La batalla judicial empieza en Navalcarnero. Allí, Rachid Bouikou paga 49 euros mensuales de alquiler y otros 40 de comunidad tras quedarse sin trabajo. Hasta que cambia el arrendador. Encasa Cibeles le reclama que la renta suba a 150. Es 2016, y así arranca un pulso desigual. De un lado, un fondo de inversión con un ejército de abogados.

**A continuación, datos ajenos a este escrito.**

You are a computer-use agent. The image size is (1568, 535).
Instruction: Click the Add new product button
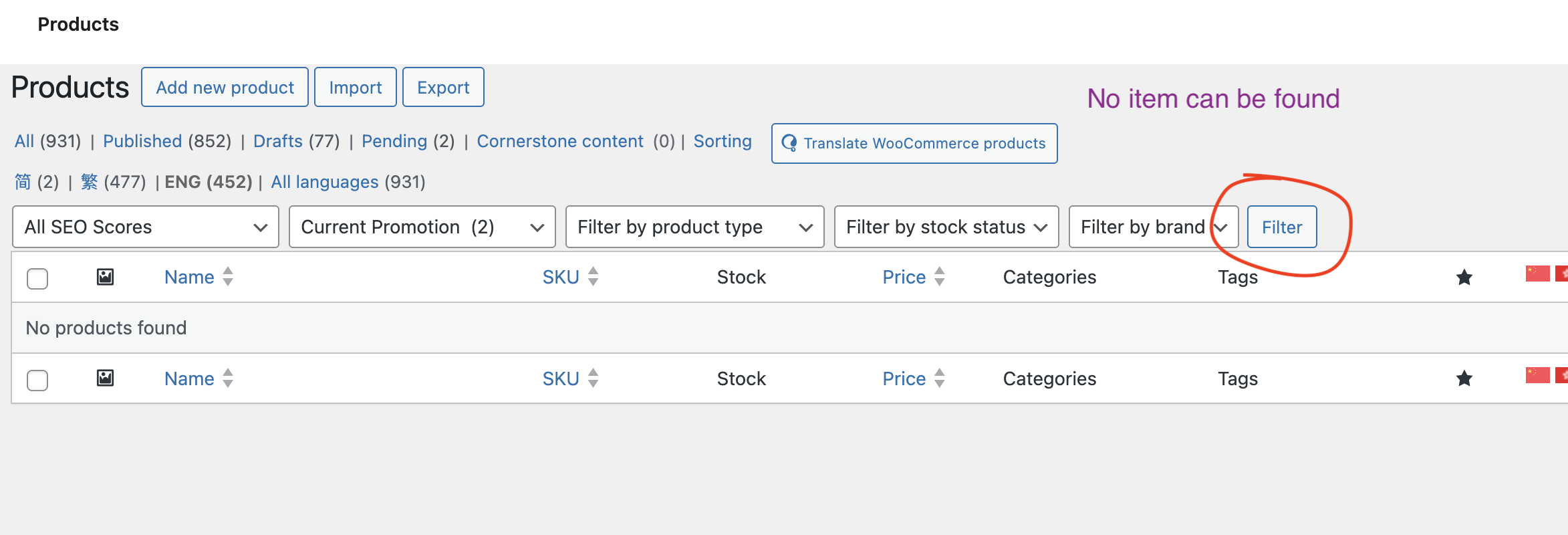[x=225, y=88]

Del otro, Bouikou asistido por un abogado del turno de oficio, César Pinto, con el que empieza a escalar un himalaya judicial al que se acaban sumando Alejandra Jacinto (hoy diputada de Podemos en la Asamblea), Felipe Alonso o Manuel San Pastor, que representan a cientos de afectados distribuidos en los cuatro recursos colectivos que reúnen a los vecinos de Parla, Leganés y Vallecas (divididos entre los del Ensanche y los de Valdecarros).

Se abren hasta 19 procesos judiciales, según el balance de la Cámara de Cuentas, que advierte en un informe de 2021 de la “incertidumbre” que genera para las cuentas públicas que aún se desconozca la cifra con la que se indemnizará al fondo.

Una vez oficializada la cantidad de los 107 millones, nada ha cambiado en ese sentido. La Comunidad admite que el montante variará en función de los intereses de demora que genere el tiempo que tarde en ejecutar su propia decisión, y que el dinero llegue a las cuentas de Encasa Cibeles. Pero eso es lo de menos: hay decenas de millones que separan esa cifra de la reclamada por el fondo, por lo que el pulso entre las dos partes sigue abierto hasta que este oficialice si admite o no la decisión.